But the principles which Sir Joshua laid down, though they did not ruin his own works, did much to ruin those of the next generation of painters. There was still the struggle between the painters by rule and according to convention, and the painters of truth as found in Nature. But the painters of Nature were in a minority so small as to be powerless against the prevailing current. English Art seemed to be running down; cold formalisms, classicalities, extravagances, affectations, imitations, "high art," occupied the field almost to the exclusion of better things. West, Fuseli, Northcote, Barry, Sir Thomas Lawrence, Haydon, Maclise, and Sir Charles Eastlake form a famous line of painters who have been admired, but whose works have little value except as warnings, and as showing into what errors a false method and want of recognition of the foundation and the end of Art may lead men not destitute of ability.
But while these men had their day, the school of the lovers of Nature as seen in the external world was making irregular progress. The overwhelming pressure of conventional traditions is shown most forcibly, however, by the fact that the great leader of this school of the students of landscape nature, the man to whom was given the power to see and to represent Nature in all the changing glories and beauties of her ceaselessly varying moods, the man who knew the value of truth and set his desires upon it accordingly,—that this man should have been for years of his life kept down to the imitation of and competition with the works of painters of previous centuries who were supposed to have painted landscapes. But it was Pegasus running a race with cart-horses. He had reached the goal which they had never aspired after. There are nineteen pictures of Turner's here at Manchester; some of them among his noblest works. Here is his Cologne at Sunset; look at it, for the picture will fade before your eyes, and you will stand looking at the golden glow of evening over the church towers, and the gleaming river of the ancient city.
With the growth of Turner's power, and the commencement of a better period of public taste and feeling, as marked not only in Art, but in letters, the study of Nature became more manifest in the English school. In different directions, and with different degrees of success, many artists, but generally with more or less faltering, broke away from the old system. Wilkie, Etty, Constable, Collins, and others, often painted simple and sincere pictures, pictures that showed careful study and real love of Nature. All these artists may be seen to advantage here. But in looking at the mass of the collection, one sees that the true principles of Art have not even as yet been generally recognized by the majority of English artists. The last hall of the gallery, which is devoted to the works of living artists, gives especial proof of this fact.

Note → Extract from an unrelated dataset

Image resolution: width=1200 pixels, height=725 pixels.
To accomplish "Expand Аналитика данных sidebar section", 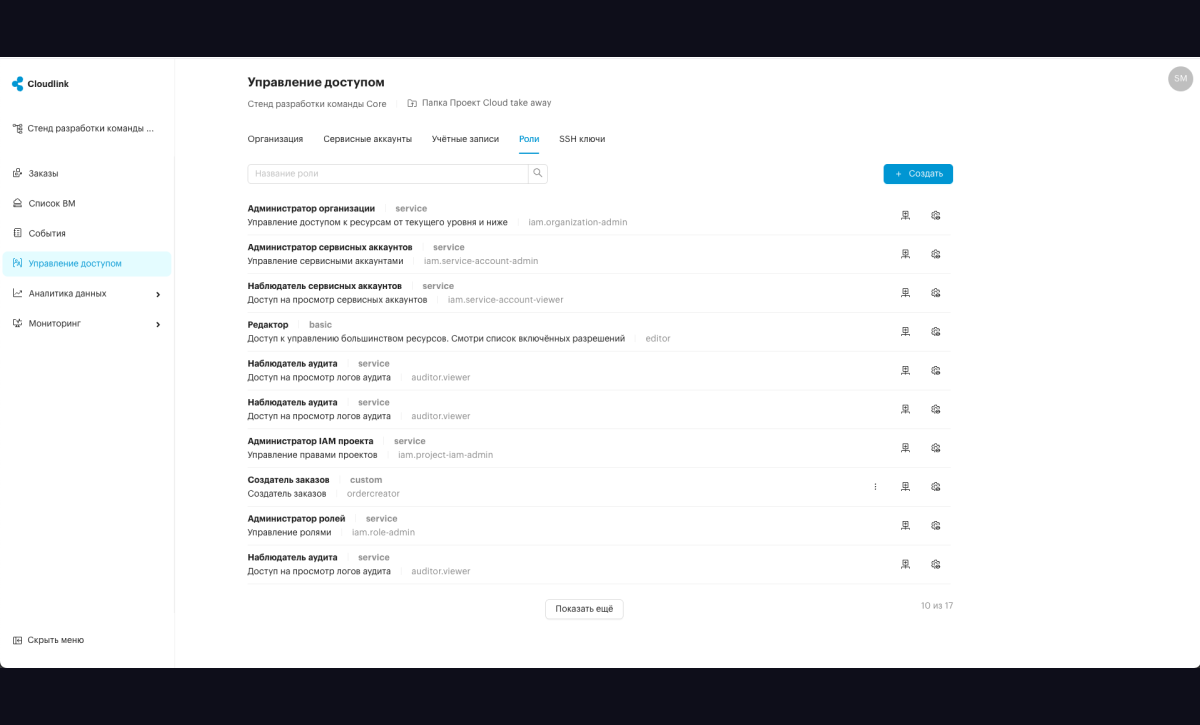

But at the same time, it gives proof of the rise of a spirit among a small body of the younger painters, whose influence promises to be of strong and beneficial effect. The artists among whom this spirit exists are the Pre-Raphaelites.
Great misconception exists with regard to the works and to the principles of Art of this school. The name by which it is known has in part occasioned this misconception. It was not happily chosen; for these Pre-Raphaelites, instead of being three centuries behind their times, are fully up with the day in which they live. Pre-Raphaelitism was not intended to mean, as it might seem to imply, the going back to worn-out and obsolete methods of painting, the resort to past modes of representation; it does not mean the adoption of the artistic forms, traditions, or rules of the old painters; it does not mean the seeking of inspiration from the works of any other men; but, in theory at least, it means the pursuit of Art in that spirit which the painters before Raphael possessed, the spirit which united Art with Religion; it means the pursuit of Art with the humility of learners, with the faith of apostles. It does not mean the reproduction of the quaintnesses, and awkwardnesses, and limitations of the early artists, more than it means the adoption of the errors of their creed as exhibited in their paintings; but it means that as those artists broke loose from the bondage of Byzantine captivity, and found in Nature the source of all true inspiration, the exhaustless fountain from which their imaginations might draw perpetual refreshment,—so these artists who took this name would free themselves from whatever they could discern to be false in the teaching and practice of Art in our times, and give themselves to the study of that beauty and that truth which are to be found in God's world to-day, whether in external nature or in human hearts, actions, and lives. Truth was to be their device; Nature was to be their mistress. And in the ardor of youth, they set forth for the conquest of new and untravelled lands.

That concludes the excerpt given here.